Who the f*** is Johanna Müller?

Johanna Müller, Preisträgerin des Pax Art Awards 2023 für aufstrebende Künstler:innen, bezeichnet sich als Internet-Flaneurin und hinterfragt unsere Interaktionen und Verhaltensweisen in der digitalen Welt. Derzeit ist sie in der laufenden Ausstellung «UBERMORGEN, Johanna Müller & Giulia Essyad. Swiss Media Art – Pax Art Awards 2023» im HEK zu sehen, in der sie zwei neue, von Art Foundation Pax geförderte Werke neben bereits bestehenden Arbeiten präsentiert. In diesem Interview gibt sie Einblicke in ihre künstlerische Praxis, Perspektiven zum Thema KI und regt eine Internet-Revolution an.

Isabella Maund: Who the f*** is Johanna Müller?

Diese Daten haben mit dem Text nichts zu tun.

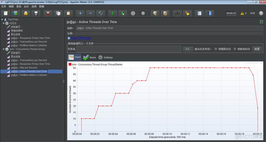The height and width of the screenshot is (142, 266).
Task: Click the Stop test toolbar icon
Action: pos(133,13)
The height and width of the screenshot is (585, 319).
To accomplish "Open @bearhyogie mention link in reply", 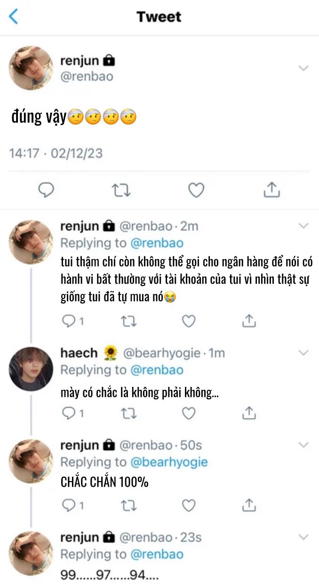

Johanna Müller: Als bildende Künstlerin beschäftige ich mich vor allem mit gesellschaftlichen Narrativen, etablierten Machtverhältnissen und Deutungshoheiten. Ich beobachte sie und versuche, diese dann zu dekonstruieren, wobei ich mich auf die Beziehung zwischen den Nutzer:innen und dem Internet sowie analogen Räumen konzentriere. Das Internet ist ein Spiegelbild unserer Welt. Bestimmte Teile unseres Lebens verlagern sich in den digitalen Raum, Beziehungen verändern sich. Was mich interessiert, sind die Interaktionen zwischen Nutzern:innen und Räumen, wobei die Kernfrage lautet: Wie orientieren wir uns in einer komplexen Welt, die immer komplizierter wird?

IM: Du bezeichnest dich selbst als «Internet Flâneurin». Kannst du uns sagen, woher das kommt und wie es sich auf deinen künstlerischen Prozess auswirkt?

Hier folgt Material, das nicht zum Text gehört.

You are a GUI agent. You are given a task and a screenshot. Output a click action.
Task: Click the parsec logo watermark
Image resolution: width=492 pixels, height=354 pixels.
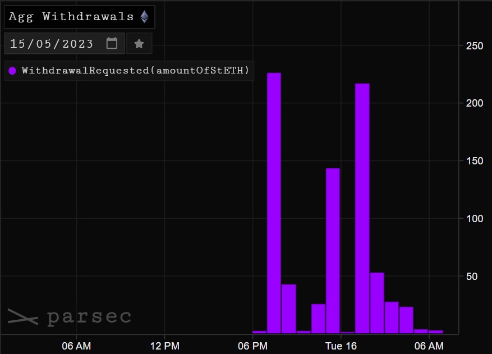tap(69, 317)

JM: «Internet Flâneurin» war eine Idee, die mir in meiner Masterarbeit kam. Dabei stiess ich auf die literarische Figur des Flaneurs, die ihren Ursprung im Paris des 19. Jahrhunderts hat und traditionell männlich ist. Der Flaneur irrt als Beobachter und Sammler ziellos durch die Stadt. Durch seinen Reichtum, der ihm das Privileg dieser Rolle gewährt, ist er von der Gesellschaft abgekoppelt. Ich habe diese Figur in einen zeitgenössischen Kontext übersetzt und einfach die Strassen von Paris mit dem Internet vertauscht. Ich denke, es gibt starke Parallelen zwischen dem Internetsurfen und dem Flanieren. Der Flaneur wurde im 19. Jahrhundert auch als Künstler bezeichnet, er bearbeitet all die Dinge, die er gesammelt hat, und setzt sie in einen neuen Kontext. Mir gefällt es, all diese Internetphänomene zu sammeln und sie in einen neuen Kontext zu übertragen.  Es geht darum, etwas zu machen und sich nicht nur zu bewegen, und genau deshalb beschreibt es das, wie ich arbeite, sehr gut.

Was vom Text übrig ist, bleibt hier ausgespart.